Hi,
I'm trying to do SNP imputation using IMPUTE2. My genotype data (bim/bed/fam) is hg18, with the usual quality control, mostly European ancestry, reference panel is hg19.
My workflow:
- Determine flipped and ambiguous SNPs relative to hg18, using snpflip (https://github.com/biocore-ntnu/snpflip ).
- Use PLINK to create map/ped files, with flipped SNPs flipped and ambiguous removed.
- Computed liftover to hg19 using liftOverPlink.py (https://github.com/sritchie73/liftOverPlink ).

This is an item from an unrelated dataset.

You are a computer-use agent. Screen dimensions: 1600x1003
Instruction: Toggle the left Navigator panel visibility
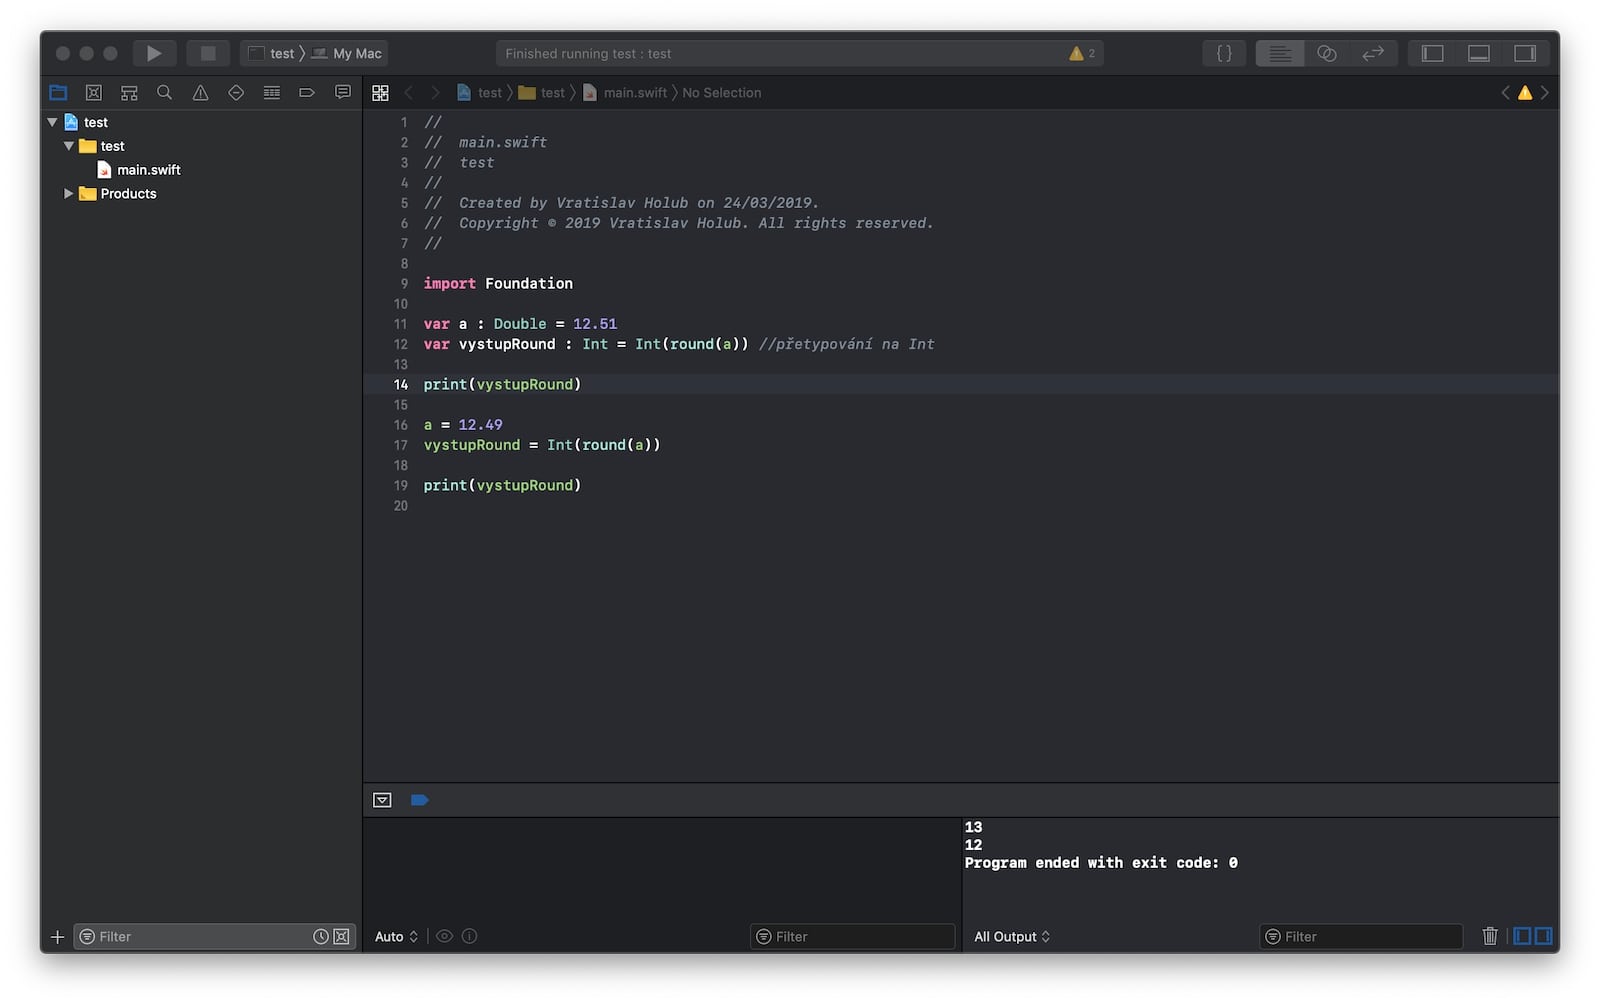1432,53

Using gtools to transform ped/map to gen/sample. Final SNP counts per chromosome in the .gen file:
63234 1 64938 2 53168 3 49266 4 49529 5 49570 6 41084 7 42120 8 35963 9 42686 10 39260 11 37593 12 30342 13 24798 14 22896 15 23652 16 18379 17 23539 18 10569 19 20286 20 11094 21 10292 22
Using IMPUTE2 with hg19 reference panel (https://mathgen.stats.ox.ac.uk/impute/1000GP_Phase3.html ), chunk size 5000000, -Ne 20000 and -filt_rules_l 'EUR==0'.
I'm parsing the top-right entry in the concordance table (see https://mathgen.stats.ox.ac.uk/impute/impute_v2.html#concordance_tables ), using
cat $summaryfile | grep -A1 "Concordance" | grep -v "Concordance" | tr -s ' ' | cut -d ' ' -f 8,9 | grep -v -- -- | tr -d '\n'; echo
When plotting these values by chromosome, it turns out that chr1 has good concordance as expected (~95%), whereas all others are pretty bad:
The same happens when not filtering for EUR.
I'm at a loss here, any idea what could be causing this?